Why is there such a difference? Is there are larger advertisement budget up front, or is there a trend after the Primary where it no longer makes a significant difference? Or was this more indicative of traditionally Republican Donors “giving up” after Donald Trump was nominated?

Plot Three

Description Three

The third plot that I’ve selected I found incredibly interesting is the contrast between the most populous counties and the average contribution by population. Franklin County is the Capital seat, Cuyahoga is home to Cleveland and Hamilton is home to Cincinnati.

After the top 3, it wasn’t even close. Likely also informed by a lower population and a higher contribution on average.


Reflection

The data by itself does not provide a lot of information, most of anything interesting needs to be brought against something else.

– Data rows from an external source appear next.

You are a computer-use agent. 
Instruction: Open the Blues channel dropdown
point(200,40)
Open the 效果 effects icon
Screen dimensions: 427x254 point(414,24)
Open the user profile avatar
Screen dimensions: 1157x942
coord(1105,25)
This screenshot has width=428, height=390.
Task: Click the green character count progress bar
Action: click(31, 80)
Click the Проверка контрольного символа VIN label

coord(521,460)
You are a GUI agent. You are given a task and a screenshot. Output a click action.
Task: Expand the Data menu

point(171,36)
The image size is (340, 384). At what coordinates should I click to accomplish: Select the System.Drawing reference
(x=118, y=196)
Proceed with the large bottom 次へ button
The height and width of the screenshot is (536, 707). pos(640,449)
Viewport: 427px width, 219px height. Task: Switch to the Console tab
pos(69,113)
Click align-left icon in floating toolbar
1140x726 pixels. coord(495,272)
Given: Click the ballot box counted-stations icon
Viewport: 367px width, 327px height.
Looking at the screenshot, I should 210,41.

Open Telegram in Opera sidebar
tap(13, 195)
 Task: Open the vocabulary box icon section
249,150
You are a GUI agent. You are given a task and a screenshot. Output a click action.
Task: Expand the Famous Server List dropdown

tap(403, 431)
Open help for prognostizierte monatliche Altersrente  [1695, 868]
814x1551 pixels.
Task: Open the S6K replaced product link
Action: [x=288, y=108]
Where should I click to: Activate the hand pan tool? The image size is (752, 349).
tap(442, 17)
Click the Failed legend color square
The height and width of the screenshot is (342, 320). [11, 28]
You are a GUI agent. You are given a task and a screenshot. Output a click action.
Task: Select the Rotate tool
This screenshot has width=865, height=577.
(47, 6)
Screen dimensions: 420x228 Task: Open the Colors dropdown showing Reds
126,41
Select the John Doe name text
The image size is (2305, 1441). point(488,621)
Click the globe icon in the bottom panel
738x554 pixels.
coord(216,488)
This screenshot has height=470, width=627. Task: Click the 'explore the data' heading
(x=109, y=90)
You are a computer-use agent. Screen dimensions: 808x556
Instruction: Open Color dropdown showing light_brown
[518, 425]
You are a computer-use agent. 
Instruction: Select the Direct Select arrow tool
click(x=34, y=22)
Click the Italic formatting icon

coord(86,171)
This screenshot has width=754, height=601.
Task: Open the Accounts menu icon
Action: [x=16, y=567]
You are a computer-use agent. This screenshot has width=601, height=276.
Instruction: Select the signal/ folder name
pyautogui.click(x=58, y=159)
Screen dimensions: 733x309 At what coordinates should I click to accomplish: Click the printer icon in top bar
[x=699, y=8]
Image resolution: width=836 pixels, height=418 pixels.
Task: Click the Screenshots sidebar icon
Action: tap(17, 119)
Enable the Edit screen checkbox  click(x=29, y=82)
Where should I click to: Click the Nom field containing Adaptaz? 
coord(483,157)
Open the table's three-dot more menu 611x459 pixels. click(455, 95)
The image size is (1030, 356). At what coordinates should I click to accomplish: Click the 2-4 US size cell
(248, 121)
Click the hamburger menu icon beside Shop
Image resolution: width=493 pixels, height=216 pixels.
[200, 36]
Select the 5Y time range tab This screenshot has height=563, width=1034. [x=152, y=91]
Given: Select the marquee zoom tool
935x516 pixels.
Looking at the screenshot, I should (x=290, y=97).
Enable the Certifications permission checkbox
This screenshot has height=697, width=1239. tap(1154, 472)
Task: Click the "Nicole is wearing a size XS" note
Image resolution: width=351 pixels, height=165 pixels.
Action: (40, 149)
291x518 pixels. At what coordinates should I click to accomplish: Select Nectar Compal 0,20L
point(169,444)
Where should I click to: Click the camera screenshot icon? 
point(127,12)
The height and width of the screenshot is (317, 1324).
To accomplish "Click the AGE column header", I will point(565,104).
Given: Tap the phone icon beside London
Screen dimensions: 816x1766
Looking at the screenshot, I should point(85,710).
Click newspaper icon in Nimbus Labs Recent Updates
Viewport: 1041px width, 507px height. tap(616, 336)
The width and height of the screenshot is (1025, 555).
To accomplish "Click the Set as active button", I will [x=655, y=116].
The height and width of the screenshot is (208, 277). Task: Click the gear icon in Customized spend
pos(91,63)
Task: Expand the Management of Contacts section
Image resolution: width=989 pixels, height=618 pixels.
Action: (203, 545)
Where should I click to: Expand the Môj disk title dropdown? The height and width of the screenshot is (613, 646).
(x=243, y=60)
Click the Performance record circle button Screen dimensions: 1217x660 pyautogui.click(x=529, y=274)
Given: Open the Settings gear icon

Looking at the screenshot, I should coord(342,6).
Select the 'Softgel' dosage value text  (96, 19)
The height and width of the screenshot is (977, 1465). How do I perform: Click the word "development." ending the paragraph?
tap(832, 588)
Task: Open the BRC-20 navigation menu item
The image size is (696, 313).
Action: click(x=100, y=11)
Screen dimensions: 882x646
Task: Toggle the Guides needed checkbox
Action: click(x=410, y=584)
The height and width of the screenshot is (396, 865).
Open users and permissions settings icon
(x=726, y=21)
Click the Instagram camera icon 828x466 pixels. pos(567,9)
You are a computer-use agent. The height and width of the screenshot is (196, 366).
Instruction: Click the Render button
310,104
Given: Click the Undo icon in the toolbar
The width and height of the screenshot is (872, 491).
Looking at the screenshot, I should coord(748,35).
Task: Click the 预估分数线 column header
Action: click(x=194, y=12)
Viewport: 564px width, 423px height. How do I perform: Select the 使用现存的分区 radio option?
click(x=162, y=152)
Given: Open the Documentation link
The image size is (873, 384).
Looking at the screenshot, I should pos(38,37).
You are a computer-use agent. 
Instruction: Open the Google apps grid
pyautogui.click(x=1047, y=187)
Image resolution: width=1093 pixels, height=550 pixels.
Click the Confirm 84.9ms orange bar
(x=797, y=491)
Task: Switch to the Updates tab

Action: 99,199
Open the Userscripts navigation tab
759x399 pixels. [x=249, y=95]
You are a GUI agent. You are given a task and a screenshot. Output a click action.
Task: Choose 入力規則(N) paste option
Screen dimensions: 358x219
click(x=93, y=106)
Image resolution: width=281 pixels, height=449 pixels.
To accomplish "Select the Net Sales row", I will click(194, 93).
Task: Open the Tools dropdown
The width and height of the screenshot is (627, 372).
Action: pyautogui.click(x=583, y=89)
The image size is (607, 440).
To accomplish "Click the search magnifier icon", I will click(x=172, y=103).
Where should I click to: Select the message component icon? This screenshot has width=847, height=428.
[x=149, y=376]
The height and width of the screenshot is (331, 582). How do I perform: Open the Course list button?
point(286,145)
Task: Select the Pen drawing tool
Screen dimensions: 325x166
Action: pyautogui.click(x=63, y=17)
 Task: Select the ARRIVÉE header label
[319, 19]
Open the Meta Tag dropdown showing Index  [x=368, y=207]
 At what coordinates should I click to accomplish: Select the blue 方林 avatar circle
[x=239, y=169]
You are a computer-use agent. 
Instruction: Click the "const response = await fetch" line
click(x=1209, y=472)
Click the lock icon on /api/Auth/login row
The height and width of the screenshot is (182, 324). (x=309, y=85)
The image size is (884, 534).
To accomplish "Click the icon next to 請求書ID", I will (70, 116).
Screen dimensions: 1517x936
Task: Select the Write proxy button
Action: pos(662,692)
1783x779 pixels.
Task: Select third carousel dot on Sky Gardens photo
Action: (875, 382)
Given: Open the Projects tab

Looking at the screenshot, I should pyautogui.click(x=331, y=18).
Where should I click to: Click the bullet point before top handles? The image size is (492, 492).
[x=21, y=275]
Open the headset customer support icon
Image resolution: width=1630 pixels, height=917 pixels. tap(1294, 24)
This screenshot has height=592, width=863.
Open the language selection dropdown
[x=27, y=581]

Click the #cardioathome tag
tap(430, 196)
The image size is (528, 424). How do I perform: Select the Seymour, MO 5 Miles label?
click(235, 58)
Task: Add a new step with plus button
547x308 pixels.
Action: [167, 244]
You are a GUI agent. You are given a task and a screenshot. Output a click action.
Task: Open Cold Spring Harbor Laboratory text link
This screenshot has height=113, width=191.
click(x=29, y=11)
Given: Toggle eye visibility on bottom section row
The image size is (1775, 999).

For instance, there is no gender value, nor education level, and the Occupation data is incredibly messy. Even the variables that I would have expected to be clean (zip codes) have invalid zipcodes, phone numbers, a county & that’s before getting into 5 digits vs 5+4.

I think a lot of insight could be gleaned if the occupation value was normalized. There are separate values for CEO, C.E.O, and Chief Executive Officer to name a few. Due to the sheer number of occupations, I was not able to get into cleaning them. This disparity is what caused me not to investigate the occupation further. It’s very possible that normalzing these names would lead to more detailed information.

Another thing that could be done is to use the US Censuse Zip Code Tract Area data to align demographic statistics at the ZCTA level which would allow for education level, income and industry insight.